The jury, comprising Frank Spotnitz, Fiona Campbell, Rashmi Bajpai, Bal Samra and Rachel Glaister, evaluated a shortlist that ranged from a dark Mumbai comedy-drama about mental health (Dirty Minds, created by Sundar Aaron) to a Delhi coming-of-age mystery (Djinn Patrol, by Neha Sharma and Kilian Irwin), a techno-thriller about a teenage gaming prodigy (Kanpur X Satori, by Suchita Bhatia), an investigative crime drama blending mythology and modern thriller (The Age of Kali, by Shivani Bhatija), a documentary on India’s spice heritage (The Masala Quest, hosted by Sarina Kamini), a documentary on competitive gaming (Respawn: India’s Esports Revolution, by George Mangala Thomas and Sangram Mawari), and a reality-horror competition merging gaming and immersive fear (Scary Goose, by Samar Iqbal).
The session was hosted by Mayank Shekhar.
The two winners were Djinn Patrol, backed by Miura Kite, formerly of Participant Media and known for Chinatown and Keep Sweet: Pray & Obey, with Jaya Entertainment, producers of Real Kashmir Football Club, also attached; and The Masala Quest, created and hosted by Sarina Kamini, an Indian-Australian cook, author and self-described “spice evangelist.”
The summit also unveiled the Content India Trends Report, whose findings made for bracing reading.

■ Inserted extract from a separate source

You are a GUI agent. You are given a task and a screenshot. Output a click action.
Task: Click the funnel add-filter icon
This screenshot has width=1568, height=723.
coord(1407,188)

Daoud Jackson, senior analyst at OMDIA, set the tone: “By 2030, online video in India will nearly double the revenue of traditional TV, becoming the main driver of growth.” He noted that in 2025, India produced a quarter of all YouTube videos globally, overtaking the United States, while Indians collectively spend 117 years daily on YouTube and 72 years on Instagram. Traditional subscription TV is declining as free TV and connected TV gain ground, forcing broadcasters to innovate. “AI-generated content is just 2 per cent of engagement,” Jackson added, “highlighting the dominance of high-quality human content. The key for Indian media companies is scaling while monetising effectively from day one.”

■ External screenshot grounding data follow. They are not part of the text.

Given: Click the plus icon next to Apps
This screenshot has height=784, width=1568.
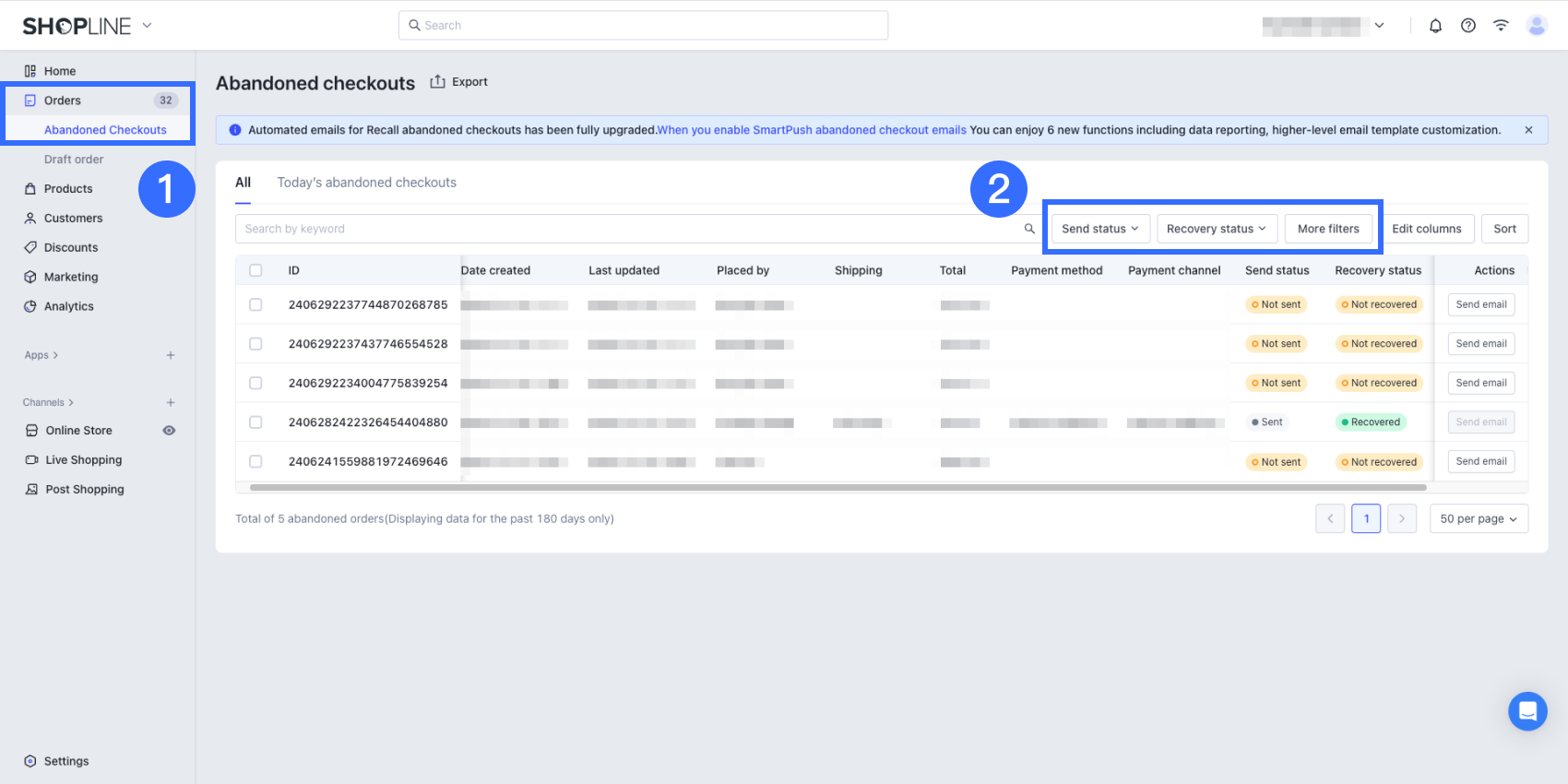Looking at the screenshot, I should (171, 355).
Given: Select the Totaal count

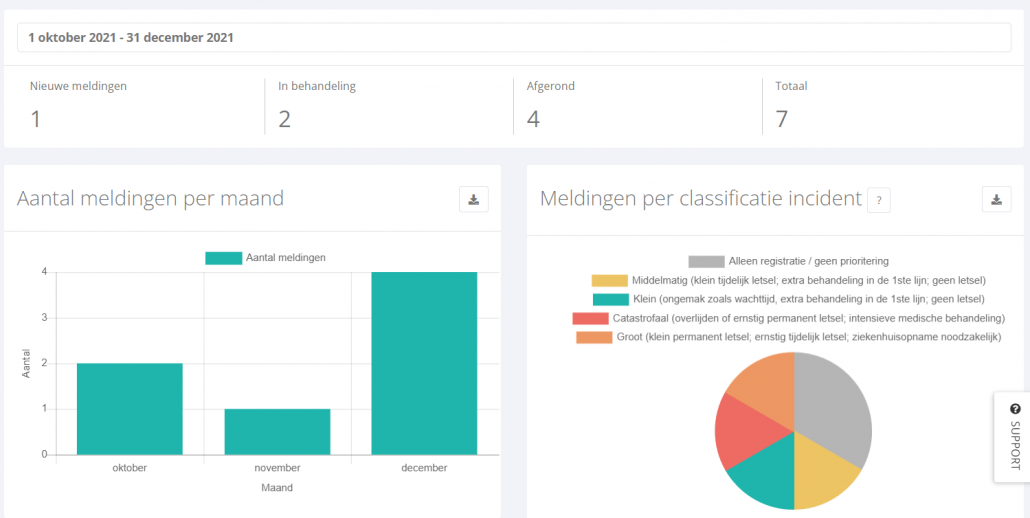Looking at the screenshot, I should click(782, 119).
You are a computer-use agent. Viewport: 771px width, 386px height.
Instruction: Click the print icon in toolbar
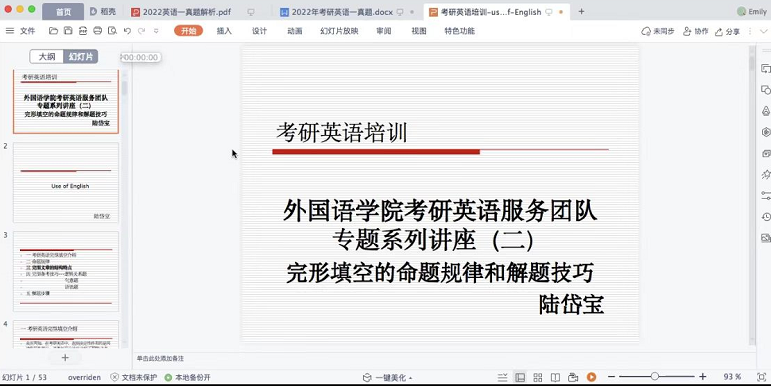point(97,31)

Hannah Walsh, principal analyst at Ampere Analysis, added hard numbers to the picture. India produced over 24,000 titles in January 2026 alone, with 19,000 available internationally. The country now accounts for 12 per cent of Asia-Pacific content spend, up from 8 per cent in 2021, outpacing both Japan and China. Key exporters include JioStar, Zee Entertainment, Sony India, Amazon and Netflix, delivering over 7,500 Indian-produced titles abroad each year. The top importing markets are Saudi Arabia, the UAE, Egypt, the United States and the Philippines. Scripted content dominates globally at 88 per cent, with crime dramas and children’s and family titles performing particularly strongly.
Manoj Dobhal, chief executive and executive director of Dish TV India, framed the summit’s ambition squarely. “Stories don’t need translation. They need a platform, discovery, and reach, local or global,” he said. “India produces more movies than any country, our streaming platforms compete globally, and our tech and creators win international awards. Yet fragmentation slows growth. Producers, platforms, and tech move in different lanes. We need shared spaces, collaboration, and an ecosystem where ideas, technology, and people meet. That is why we built Content India.”
The data, the pitches and the prize money all pointed to the same conclusion: India is not waiting for the world to discover its stories. It is building the infrastructure to sell them.